» TASK ITEM
Of the lines in the data below, write out exactly those from the one holding "No Comments (336, 403)" through the one holding "Macabeo (653, 1389)", both included.

*** MATERIAL PROVIDED ***

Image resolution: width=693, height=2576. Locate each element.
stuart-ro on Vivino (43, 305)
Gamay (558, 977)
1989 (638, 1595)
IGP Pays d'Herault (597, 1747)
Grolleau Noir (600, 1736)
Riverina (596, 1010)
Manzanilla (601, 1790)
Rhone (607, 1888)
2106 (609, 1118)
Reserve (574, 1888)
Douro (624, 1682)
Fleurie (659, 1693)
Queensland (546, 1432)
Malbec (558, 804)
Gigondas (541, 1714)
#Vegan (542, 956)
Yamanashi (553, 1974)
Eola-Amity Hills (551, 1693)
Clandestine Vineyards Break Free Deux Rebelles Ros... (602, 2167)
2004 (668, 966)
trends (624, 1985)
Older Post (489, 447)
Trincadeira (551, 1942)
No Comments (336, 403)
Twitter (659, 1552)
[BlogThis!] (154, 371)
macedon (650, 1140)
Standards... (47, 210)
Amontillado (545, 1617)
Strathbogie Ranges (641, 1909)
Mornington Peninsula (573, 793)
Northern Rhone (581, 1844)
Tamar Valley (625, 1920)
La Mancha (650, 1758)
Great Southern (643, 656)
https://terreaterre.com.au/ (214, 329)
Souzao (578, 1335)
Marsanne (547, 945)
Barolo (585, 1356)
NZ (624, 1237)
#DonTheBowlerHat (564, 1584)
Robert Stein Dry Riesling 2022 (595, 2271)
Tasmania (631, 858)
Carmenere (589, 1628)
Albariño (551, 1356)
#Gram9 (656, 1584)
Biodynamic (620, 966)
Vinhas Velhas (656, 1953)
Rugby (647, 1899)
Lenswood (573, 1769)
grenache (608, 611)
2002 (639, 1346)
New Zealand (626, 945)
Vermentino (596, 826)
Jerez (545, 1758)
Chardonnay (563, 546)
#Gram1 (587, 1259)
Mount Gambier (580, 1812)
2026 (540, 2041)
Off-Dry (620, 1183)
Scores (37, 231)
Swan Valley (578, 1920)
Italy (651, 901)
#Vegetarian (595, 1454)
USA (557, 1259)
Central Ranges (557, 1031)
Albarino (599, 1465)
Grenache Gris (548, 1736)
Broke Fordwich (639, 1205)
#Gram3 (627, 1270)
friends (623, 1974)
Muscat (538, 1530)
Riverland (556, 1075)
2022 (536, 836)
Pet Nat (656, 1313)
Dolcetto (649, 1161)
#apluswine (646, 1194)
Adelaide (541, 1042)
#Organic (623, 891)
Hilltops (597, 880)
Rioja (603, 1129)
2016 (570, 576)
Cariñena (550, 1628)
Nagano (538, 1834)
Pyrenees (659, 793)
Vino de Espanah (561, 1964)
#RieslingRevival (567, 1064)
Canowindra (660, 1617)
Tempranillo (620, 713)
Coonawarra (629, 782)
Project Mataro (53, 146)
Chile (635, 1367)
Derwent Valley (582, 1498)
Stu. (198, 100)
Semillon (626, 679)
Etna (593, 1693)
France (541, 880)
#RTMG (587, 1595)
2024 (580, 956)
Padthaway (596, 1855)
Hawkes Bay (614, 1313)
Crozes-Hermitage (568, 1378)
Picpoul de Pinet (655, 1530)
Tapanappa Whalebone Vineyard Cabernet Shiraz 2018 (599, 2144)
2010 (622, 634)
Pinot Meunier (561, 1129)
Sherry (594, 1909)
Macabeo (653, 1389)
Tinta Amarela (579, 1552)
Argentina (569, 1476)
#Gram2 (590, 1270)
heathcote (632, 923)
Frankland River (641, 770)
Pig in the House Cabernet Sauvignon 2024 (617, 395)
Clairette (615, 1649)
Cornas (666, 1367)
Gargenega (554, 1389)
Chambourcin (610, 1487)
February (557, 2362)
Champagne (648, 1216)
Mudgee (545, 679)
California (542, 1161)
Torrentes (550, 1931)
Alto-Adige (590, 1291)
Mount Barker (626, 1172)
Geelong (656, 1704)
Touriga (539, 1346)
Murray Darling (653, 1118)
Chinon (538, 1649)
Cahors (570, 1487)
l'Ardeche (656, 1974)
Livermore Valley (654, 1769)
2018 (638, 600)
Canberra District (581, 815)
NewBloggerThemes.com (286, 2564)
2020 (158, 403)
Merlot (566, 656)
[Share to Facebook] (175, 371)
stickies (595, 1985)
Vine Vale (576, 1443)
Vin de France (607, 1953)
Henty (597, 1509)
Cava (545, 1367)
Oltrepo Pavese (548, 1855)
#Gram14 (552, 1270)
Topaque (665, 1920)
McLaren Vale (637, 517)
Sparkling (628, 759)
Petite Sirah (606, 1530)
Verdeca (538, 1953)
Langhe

***

» TASK RESPONSE
No Comments (336, 403)
Twitter (659, 1552)
[BlogThis!] (154, 371)
macedon (650, 1140)
Standards... (47, 210)
Amontillado (545, 1617)
Strathbogie Ranges (641, 1909)
Mornington Peninsula (573, 793)
Northern Rhone (581, 1844)
Tamar Valley (625, 1920)
La Mancha (650, 1758)
Great Southern (643, 656)
https://terreaterre.com.au/ (214, 329)
Souzao (578, 1335)
Marsanne (547, 945)
Barolo (585, 1356)
NZ (624, 1237)
#DonTheBowlerHat (564, 1584)
Robert Stein Dry Riesling 2022 (595, 2271)
Tasmania (631, 858)
Carmenere (589, 1628)
Albariño (551, 1356)
#Gram9 (656, 1584)
Biodynamic (620, 966)
Vinhas Velhas (656, 1953)
Rugby (647, 1899)
Lenswood (573, 1769)
grenache (608, 611)
2002 (639, 1346)
New Zealand (626, 945)
Vermentino (596, 826)
Jerez (545, 1758)
Chardonnay (563, 546)
#Gram1 (587, 1259)
Mount Gambier (580, 1812)
2026 (540, 2041)
Off-Dry (620, 1183)
Scores (37, 231)
Swan Valley (578, 1920)
Italy (651, 901)
#Vegetarian (595, 1454)
USA (557, 1259)
Central Ranges (557, 1031)
Albarino (599, 1465)
Grenache Gris (548, 1736)
Broke Fordwich (639, 1205)
#Gram3 (627, 1270)
friends (623, 1974)
Muscat (538, 1530)
Riverland (556, 1075)
2022 (536, 836)
Pet Nat (656, 1313)
Dolcetto (649, 1161)
#apluswine (646, 1194)
Adelaide (541, 1042)
#Organic (623, 891)
Hilltops (597, 880)
Rioja (603, 1129)
2016 (570, 576)
Cariñena (550, 1628)
Nagano (538, 1834)
Pyrenees (659, 793)
Vino de Espanah (561, 1964)
#RieslingRevival (567, 1064)
Canowindra (660, 1617)
Tempranillo (620, 713)
Coonawarra (629, 782)
Project Mataro (53, 146)
Chile (635, 1367)
Derwent Valley (582, 1498)
Stu. (198, 100)
Semillon (626, 679)
Etna (593, 1693)
France (541, 880)
#RTMG (587, 1595)
2024 (580, 956)
Padthaway (596, 1855)
Hawkes Bay (614, 1313)
Crozes-Hermitage (568, 1378)
Picpoul de Pinet (655, 1530)
Tapanappa Whalebone Vineyard Cabernet Shiraz 2018 (599, 2144)
2010 (622, 634)
Pinot Meunier (561, 1129)
Sherry (594, 1909)
Macabeo (653, 1389)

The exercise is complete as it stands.